Sunday, December 20, 2015

Image caption generation by CNN and LSTM

I reproduced an image caption generation system at CVPR 2015 by google using chainer. If you give an image, the description of the image is generated. Here is some sample of generated captions. Note the images are from validation dataset, unseen images in the training.



It's not perfect, but makes sense for some.

How it works? The idea is simple. It’s like machine translation by deep learning. In machine translation, you give a sentence in a language and then the system translated it into another language. In caption generation, you will give an image and then the system translate it into description.  Specifically, I used GoogleNet to represent image into 1024 dimensional vector (feature extraction). Then the vector becomes an input to recurrent LSTM.  

The code (including pre-traind model) is available here: https://github.com/apple2373/chainer_caption_generation

Preparation and implementation note

The dataset is MSCOCO. It has 80,000 training image, 40,000 validation images, and 40,000 test images. Each image has at least five captions.  I first extracted all the image feature using pre-trained google net because extracting feature is time-consuming. Also, I preprocessed the captions making words into lower case, replacing the words that appears less then five times into <UKN> (unknown), and adding <SOS> at the start of the sentence and <EOS> at the end.  The final vocabulary size is 8843. Then I organized captions by the number of words of captions. This is because I will use mini-batch training. That is, for each batch, the size of tensor should be same, so the difference of the sentence length is a problem. So I solved the issue using only the sentences the same length for a batch.

Training and Tuning

Because deep learning is inherently solving non-convex optimization problem, the choice of initial weights and bias (parameters) and hyper-parameters are very important. For the parameters initialization, I initialized the most of the parameters as uniform distribution in (-0.1, 0.1). I don’t know the reason, but the chainer’s sample use this initialization. I tried other initialization like introduced in this paper, but it did not work in recurrent LSTM.  Moreover, following this paper, I initialized the bias of the forget gate into one. For the hyper-parameters, I just used the Adam and default parameter values. I also clipped the norm of gradient into one.   Other hyper-parameters are:  batch-size:256, number of hidden units:512, gradient clipping size: 1.0. Here is the loss during the training.

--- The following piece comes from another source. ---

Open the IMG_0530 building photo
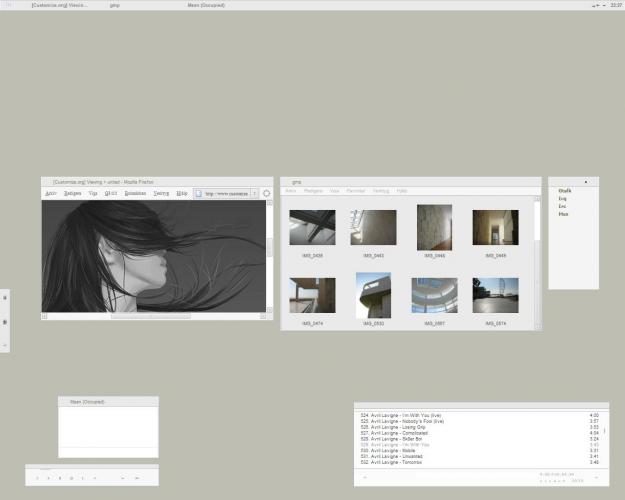Image resolution: width=625 pixels, height=500 pixels. (373, 295)
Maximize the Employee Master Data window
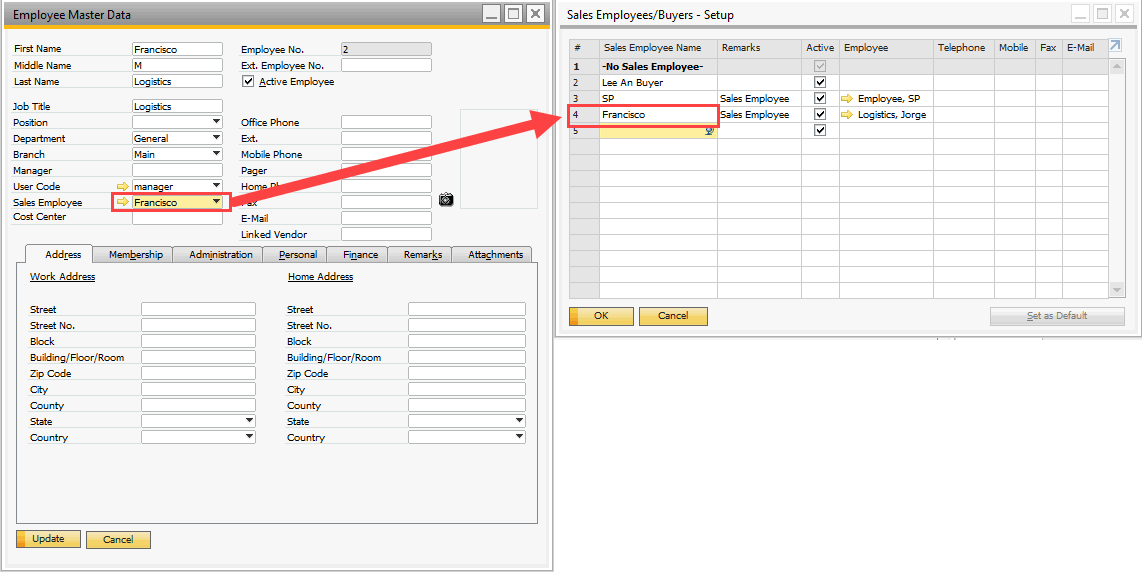Screen dimensions: 1142x572 tap(513, 14)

Generating Sentences and Evaluation.

After the training is done, then I just generated sentence using the top predicted words until it predicts <EOS> or reach the 50 words. I do not familiar with machine translations, but there seems to be several metrics to evaluate the quality automatically.  It seems like CIDEr is the standard one used in MSCOCO captions ranking. I just used the script here to evaluate the captions. My best model achieves CIDEr of 0.66 for the MSCOCO validation dataset. To achieve the better score, introducing beam search to generate sentence is first step (this is mentioned in the original paper, but I have not implemented yet). Also, I think the CNN has to be fine-tuned. Here is some evaluation score. The best CIDEr score is at epoch 35.



One thing I do not understand is that the original google paper says it achieved CIDEr of 85.5, which seems too high. I guess this is scaled differently than the script I used. I think it means 0.855.